> _Activity_
Give back exactly the first lines of the entries below, through the line with "This screenshot has width=700, height=394.".

Stored records:
*** Block opens ***

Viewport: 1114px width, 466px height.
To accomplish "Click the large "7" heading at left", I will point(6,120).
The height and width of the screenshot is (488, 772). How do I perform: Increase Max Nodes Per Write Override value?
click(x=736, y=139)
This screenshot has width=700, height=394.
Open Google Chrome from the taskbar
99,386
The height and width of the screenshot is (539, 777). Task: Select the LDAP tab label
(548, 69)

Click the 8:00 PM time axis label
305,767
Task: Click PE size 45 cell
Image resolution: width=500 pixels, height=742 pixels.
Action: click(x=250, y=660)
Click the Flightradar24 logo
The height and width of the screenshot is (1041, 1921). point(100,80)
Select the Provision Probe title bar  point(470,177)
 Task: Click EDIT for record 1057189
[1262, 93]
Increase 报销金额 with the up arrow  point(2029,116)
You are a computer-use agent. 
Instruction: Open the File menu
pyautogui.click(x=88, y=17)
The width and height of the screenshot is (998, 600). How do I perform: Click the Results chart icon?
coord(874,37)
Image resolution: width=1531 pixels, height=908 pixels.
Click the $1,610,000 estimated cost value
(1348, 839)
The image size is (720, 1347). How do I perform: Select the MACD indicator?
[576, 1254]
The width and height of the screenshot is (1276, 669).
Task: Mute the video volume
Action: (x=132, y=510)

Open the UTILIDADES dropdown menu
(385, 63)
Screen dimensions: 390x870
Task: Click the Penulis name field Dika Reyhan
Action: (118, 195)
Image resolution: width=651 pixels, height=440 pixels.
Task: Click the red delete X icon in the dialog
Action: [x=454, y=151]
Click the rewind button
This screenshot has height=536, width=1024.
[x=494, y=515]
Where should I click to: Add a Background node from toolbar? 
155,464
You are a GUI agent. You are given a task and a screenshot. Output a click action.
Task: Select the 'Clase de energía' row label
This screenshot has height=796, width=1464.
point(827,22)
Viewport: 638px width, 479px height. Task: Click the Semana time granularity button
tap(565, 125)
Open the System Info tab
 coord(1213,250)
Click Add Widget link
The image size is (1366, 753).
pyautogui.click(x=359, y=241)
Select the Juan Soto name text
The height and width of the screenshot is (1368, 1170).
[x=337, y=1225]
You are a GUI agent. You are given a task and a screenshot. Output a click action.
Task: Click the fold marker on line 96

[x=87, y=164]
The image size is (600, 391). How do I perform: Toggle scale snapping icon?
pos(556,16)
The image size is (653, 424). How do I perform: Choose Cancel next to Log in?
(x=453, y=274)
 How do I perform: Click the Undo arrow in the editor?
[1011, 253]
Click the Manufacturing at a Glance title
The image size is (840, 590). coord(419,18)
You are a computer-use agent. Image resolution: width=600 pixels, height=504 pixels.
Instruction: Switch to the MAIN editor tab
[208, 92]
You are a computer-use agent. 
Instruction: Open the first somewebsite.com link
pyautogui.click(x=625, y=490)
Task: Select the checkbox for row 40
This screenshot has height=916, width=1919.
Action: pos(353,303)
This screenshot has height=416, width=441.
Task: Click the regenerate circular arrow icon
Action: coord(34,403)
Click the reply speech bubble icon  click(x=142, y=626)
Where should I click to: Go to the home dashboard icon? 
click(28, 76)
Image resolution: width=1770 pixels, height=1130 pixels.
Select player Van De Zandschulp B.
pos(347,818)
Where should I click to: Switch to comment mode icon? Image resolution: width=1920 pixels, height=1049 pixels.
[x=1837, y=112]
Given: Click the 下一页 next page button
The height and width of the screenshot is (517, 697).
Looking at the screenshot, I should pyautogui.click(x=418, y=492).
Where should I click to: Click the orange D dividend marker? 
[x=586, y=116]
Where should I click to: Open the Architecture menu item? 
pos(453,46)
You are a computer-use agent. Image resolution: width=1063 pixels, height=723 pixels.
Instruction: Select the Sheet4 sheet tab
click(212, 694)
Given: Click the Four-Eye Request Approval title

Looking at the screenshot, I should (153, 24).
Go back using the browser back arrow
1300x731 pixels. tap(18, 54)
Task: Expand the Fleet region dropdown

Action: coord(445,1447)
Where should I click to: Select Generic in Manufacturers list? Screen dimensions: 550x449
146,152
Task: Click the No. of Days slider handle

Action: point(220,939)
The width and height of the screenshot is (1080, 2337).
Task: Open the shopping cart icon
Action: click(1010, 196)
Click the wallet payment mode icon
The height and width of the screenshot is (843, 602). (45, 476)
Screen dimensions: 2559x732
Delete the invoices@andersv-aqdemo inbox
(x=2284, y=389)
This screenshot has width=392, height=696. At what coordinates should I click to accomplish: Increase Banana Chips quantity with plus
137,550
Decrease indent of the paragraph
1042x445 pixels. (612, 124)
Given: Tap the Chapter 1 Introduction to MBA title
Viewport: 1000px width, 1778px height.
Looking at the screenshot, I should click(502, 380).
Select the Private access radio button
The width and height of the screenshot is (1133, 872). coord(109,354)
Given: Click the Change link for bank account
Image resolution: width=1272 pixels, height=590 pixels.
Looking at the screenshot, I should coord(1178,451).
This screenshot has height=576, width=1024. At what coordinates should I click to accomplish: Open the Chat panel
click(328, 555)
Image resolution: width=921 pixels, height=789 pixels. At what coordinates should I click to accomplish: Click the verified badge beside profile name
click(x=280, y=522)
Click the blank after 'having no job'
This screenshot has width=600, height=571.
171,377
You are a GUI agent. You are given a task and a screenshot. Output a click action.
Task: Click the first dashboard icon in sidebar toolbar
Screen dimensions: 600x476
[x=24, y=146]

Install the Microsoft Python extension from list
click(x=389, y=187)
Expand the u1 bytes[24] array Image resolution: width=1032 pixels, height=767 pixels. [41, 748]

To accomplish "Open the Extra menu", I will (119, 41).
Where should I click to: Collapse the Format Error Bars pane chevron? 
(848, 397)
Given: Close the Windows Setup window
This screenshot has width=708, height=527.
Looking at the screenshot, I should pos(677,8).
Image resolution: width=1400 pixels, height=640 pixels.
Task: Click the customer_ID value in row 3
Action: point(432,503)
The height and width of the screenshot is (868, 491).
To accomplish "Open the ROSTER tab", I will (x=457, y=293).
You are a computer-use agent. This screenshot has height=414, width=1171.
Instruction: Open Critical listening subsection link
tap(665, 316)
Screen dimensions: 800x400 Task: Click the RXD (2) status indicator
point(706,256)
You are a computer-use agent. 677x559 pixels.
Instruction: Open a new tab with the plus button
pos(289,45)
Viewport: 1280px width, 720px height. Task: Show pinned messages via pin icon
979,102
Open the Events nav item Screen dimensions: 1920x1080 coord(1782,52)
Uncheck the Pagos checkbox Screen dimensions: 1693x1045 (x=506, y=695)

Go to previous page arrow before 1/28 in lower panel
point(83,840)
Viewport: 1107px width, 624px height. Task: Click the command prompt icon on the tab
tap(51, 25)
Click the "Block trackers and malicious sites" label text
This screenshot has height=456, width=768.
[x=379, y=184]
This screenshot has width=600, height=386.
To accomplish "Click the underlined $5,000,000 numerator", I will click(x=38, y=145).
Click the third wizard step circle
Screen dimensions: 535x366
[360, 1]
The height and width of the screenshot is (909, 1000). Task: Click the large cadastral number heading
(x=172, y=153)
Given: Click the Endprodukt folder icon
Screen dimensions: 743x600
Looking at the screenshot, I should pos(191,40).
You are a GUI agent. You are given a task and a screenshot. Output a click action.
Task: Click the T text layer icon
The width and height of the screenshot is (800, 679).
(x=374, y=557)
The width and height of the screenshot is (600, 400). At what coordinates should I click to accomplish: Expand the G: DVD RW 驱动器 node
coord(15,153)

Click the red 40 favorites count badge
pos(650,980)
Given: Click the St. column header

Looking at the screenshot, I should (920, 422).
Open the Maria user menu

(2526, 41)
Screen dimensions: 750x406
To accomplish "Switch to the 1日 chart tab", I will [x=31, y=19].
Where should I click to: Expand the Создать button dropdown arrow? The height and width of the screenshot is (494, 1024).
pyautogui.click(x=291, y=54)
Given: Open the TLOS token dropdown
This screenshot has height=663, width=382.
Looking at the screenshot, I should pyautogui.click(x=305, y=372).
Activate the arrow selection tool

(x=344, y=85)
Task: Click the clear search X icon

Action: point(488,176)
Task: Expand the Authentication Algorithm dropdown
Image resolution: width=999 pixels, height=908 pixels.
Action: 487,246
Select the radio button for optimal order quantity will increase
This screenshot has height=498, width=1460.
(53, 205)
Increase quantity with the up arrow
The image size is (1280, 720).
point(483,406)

*** Block closes ***

> _Solution to this task_
Viewport: 1114px width, 466px height.
To accomplish "Click the large "7" heading at left", I will point(6,120).
The height and width of the screenshot is (488, 772). How do I perform: Increase Max Nodes Per Write Override value?
click(x=736, y=139)
This screenshot has width=700, height=394.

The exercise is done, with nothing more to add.